__Short problem__:
Count how many of the lines contain the string "below", treating uppercase and lowercase as different. Reply with only the number.

▼▼▼

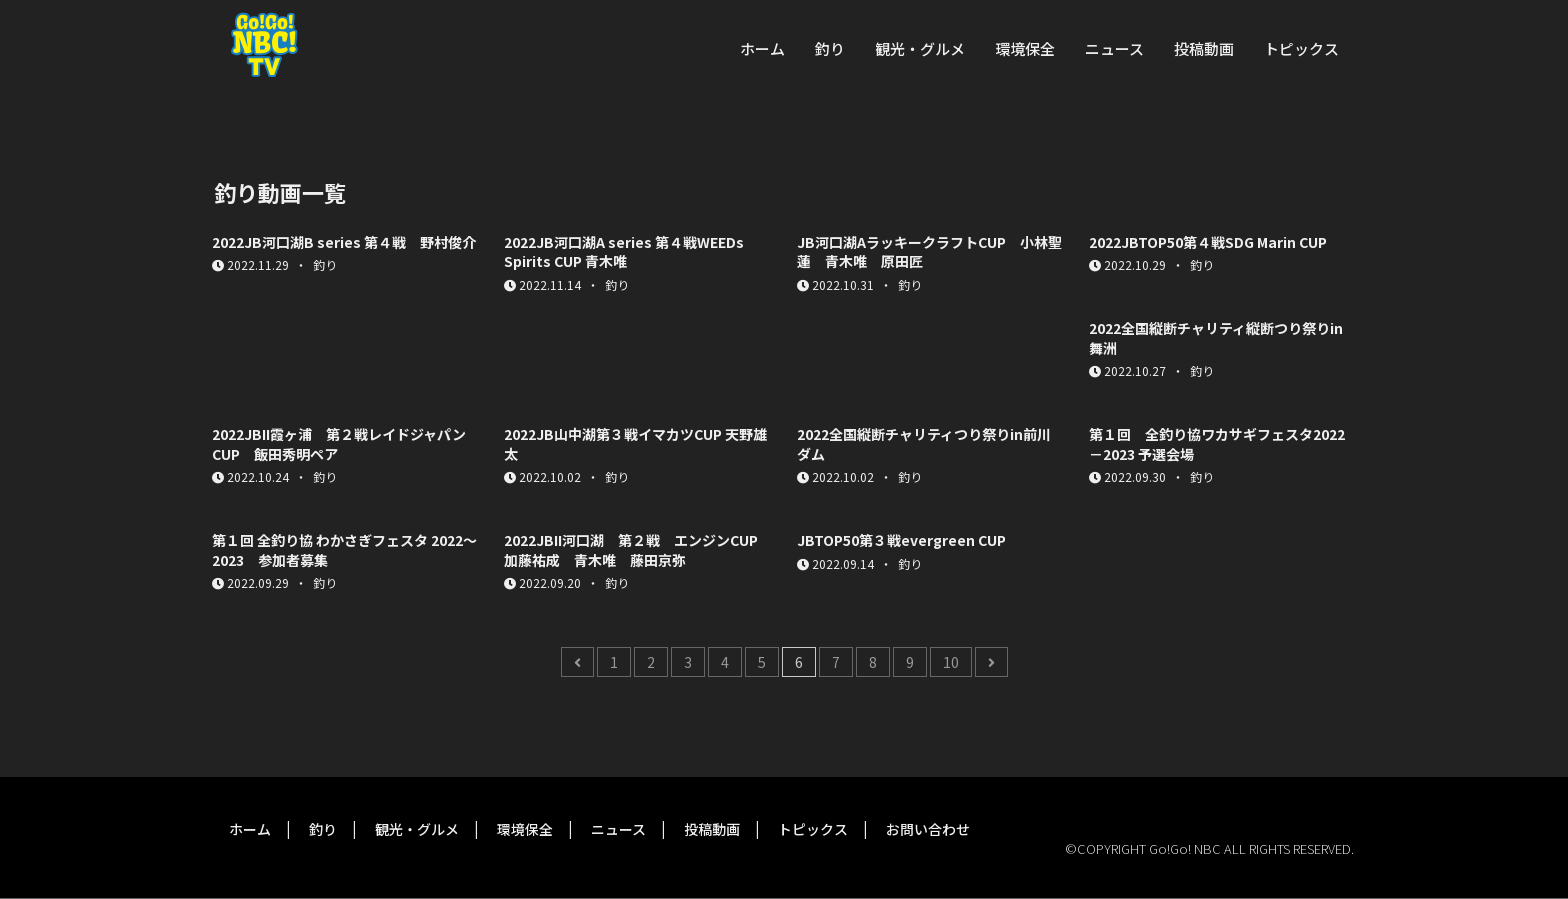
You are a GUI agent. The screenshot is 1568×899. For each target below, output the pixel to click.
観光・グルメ (920, 48)
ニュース (1114, 48)
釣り (830, 48)
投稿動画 (1204, 48)
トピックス (1301, 48)
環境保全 (1025, 48)
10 (951, 662)
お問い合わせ (928, 829)
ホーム (762, 48)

▲▲▲

__Full solution__:
1